Tamara Djurovic (15) from ACS Cobham International School in Surrey represented France on the UN Security Council. She said: “We’ve been combatting militant groups, reviewing counter terrorism strategies and preventing the radicalisation of young people.
“We’re receiving ongoing updates so you really have to think on your feet. It’s challenging but great fun. MUN has definitely given me an insight into other countries’ points of view.”
There was also heated debate over whether the voting age for young people in the UK – currently 18 – should be lowered.
Students from Loughborough Grammar School were split on the issue. Zhing-Liu (17) said: “I don’t think 15-17 year-olds should be allowed to vote. We might have lots of ideas, but I’m probably not at the right age to make that sort of contribution yet.”
Sam Stevens (17) was all for the idea. “I thought I might be out of my depth at MUN, but the role play and sense of completion when a resolution is pushed through successfully is very rewarding.

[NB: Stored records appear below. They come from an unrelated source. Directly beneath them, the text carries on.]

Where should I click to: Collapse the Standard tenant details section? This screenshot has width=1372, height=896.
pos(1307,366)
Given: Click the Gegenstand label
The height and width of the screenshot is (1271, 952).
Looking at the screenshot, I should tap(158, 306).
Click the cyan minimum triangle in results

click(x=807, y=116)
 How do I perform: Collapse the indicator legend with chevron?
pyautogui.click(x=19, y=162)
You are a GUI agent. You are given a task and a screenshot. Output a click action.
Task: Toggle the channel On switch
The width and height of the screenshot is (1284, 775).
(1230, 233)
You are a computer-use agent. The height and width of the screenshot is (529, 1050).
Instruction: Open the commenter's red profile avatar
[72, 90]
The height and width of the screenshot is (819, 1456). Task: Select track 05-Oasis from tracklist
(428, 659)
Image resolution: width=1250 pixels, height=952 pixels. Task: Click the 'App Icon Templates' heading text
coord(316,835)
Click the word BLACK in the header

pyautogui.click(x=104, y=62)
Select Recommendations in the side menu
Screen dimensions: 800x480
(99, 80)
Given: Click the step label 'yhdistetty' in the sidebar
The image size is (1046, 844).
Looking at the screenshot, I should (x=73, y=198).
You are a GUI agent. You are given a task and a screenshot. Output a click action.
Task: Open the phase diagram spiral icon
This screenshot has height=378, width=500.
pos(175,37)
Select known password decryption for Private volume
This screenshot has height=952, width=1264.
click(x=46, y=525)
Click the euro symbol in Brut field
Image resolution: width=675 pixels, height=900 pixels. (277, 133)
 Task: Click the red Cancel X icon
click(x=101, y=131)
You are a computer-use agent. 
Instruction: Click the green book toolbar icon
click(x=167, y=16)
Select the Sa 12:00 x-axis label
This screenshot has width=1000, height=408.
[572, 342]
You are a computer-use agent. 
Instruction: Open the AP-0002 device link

“I think if young people aged 15 upwards were better informed about world affairs, then lowering the voting age would be a good idea. We might be more enthused if we knew we had a right to vote.”
Jess Gray, English teacher and debate club leader at Bishop Thomas Grant School in Lambeth has been involved in MUN conferences for the last three years and has every confidence in the political abilities of students taking part in the event.
She explains: “Seeing the students grow in confidence and challenge other people’s ideas is very rewarding. They get to access ideas and topics way beyond school level, and have to research their countries in great detail.